Ten Thousand Saints: A Novel is about family, rebellion, and a punk subculture. 

The book opens with Jude and Teddy getting high under the stadium seats of a football field on Dec. 31, 1987, in the fictional town of Lintonburg, Vermont. It's Jude's birthday. It's Teddy's last day.

The impact of Teddy's death and what he leaves behind will become the catalyst for Jude to reinvent himself and cement a bond between Eliza (the daughter of Jude's father's girlfriend) and Johnny (Teddy's half-brother). Jude, who initially blames himself for the death of his best friend, will eventually escape to New York City to restart his life with Les. And it is there in New York City that Jude will befriend Johnny and learn Eliza (who was visiting Lintonburg on the night Teddy died) is pregnant.

It is the friendship with Johnny, the guitarist in a hardcore straight edge punk band called Army Of One, that drives the novel forward. The relationship, assuming it is ever more than a mutual substitution, quickly becomes tested after Johnny devises a plan to protect Eliza from having to give up her and his half-brother's baby for adoption.

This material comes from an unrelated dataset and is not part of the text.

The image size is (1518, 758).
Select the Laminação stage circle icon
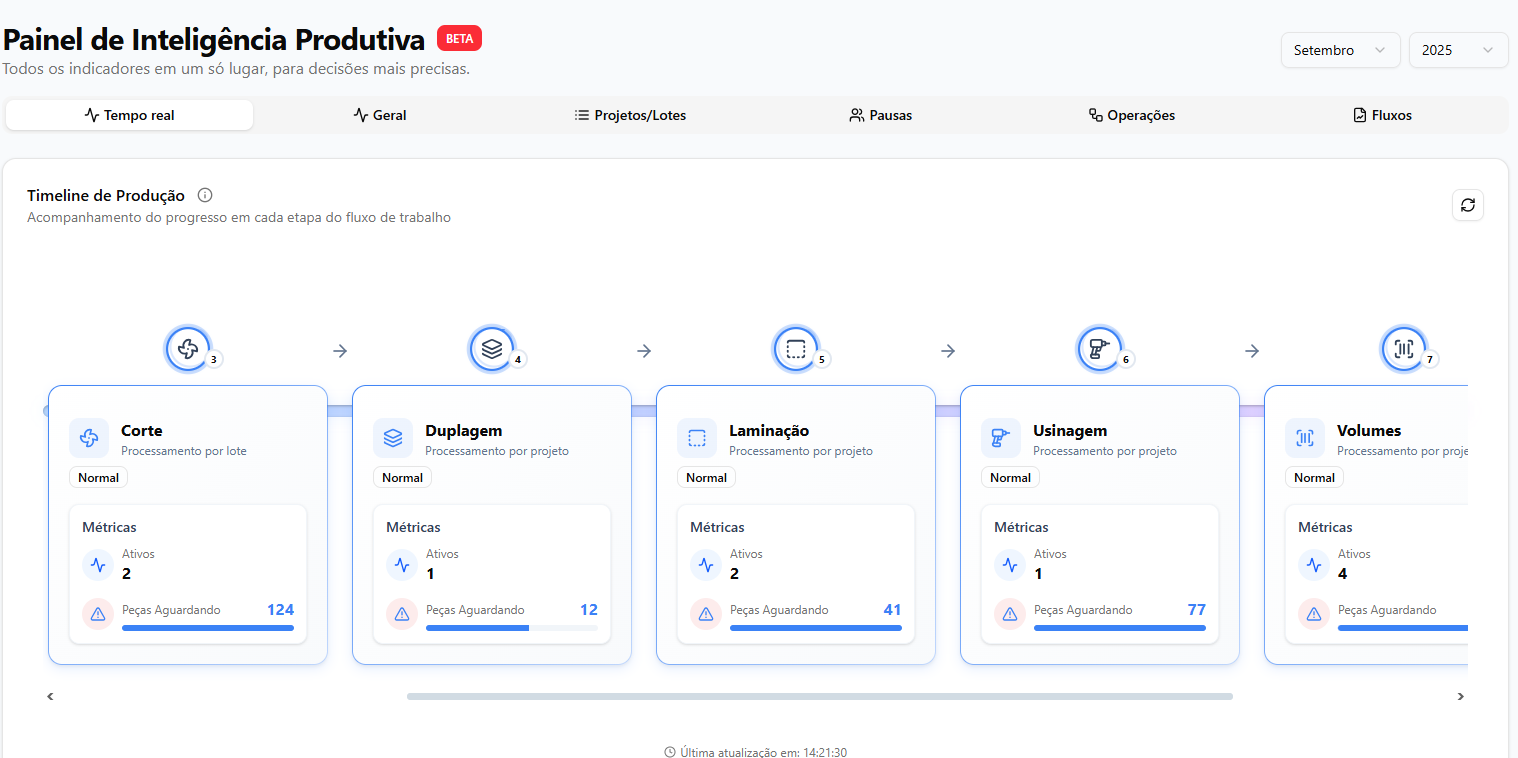[x=795, y=349]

The coming-of-age story draws a contrast to generational interests and actions.

He intends to marry her, despite Jude's interest in Eliza and another secret that Johnny purposefully keeps from them. If that sounds heavy, expect more heaviness. The book deals also with drugs, deviance, lifestyle choices, sexuality, gentrification, religion, teen pregnancy, and the emerging threat of AIDs. There are enough themes, in fact, that some critics say the abundance of them detract.

I'm not so sure it is too much of a distraction. All of those issues were relative for the times. And although author Eleanor Henderson did not experience the straight edge scene firsthand, she had plenty of close sources to tap, including her husband, guitarist/bassist Aaron Squadrilli. She even includes in the acknowledgements that his story (or perhaps stories) made her fictional story possible. She also cites many other people who were part of the scene for their insights and inspirations.

If anything, the novel can be overtly descriptive in the details (but not to a determinant) and tends to meander along a thin plot made complex with all of aforementioned issues. In other words, it adds depth but also slows the pace of what happens in a single year.

Still, Henderson tackles most of it without trying to glamorize either hippies or the straight edge crowd by letting her characters play out their lives. And that becomes a relevant point in total. All these people are striving to identify with something, and yet none of them is necessarily comfortable with themselves.

If there is a climax, it can be easily described as the Tompkins Square Park riot in 1988, when different groups (drug pushers, homeless people, punk rockers, and skinheads) took over the East Village park in protest over a 1 a.m. curfew imposed by the city. When police charged the protestors, a riot ensued.

Although Ten Thousands Saints is her debut novel, Henderson has also had her fiction appear in Agni, North American Review, Ninth Letter, and Columbia. Her story The Farms was selected for Best American Short Stories 2009. She now teaches as an assistant professor at Ithaca College in New York, where she lives with her husband and two sons.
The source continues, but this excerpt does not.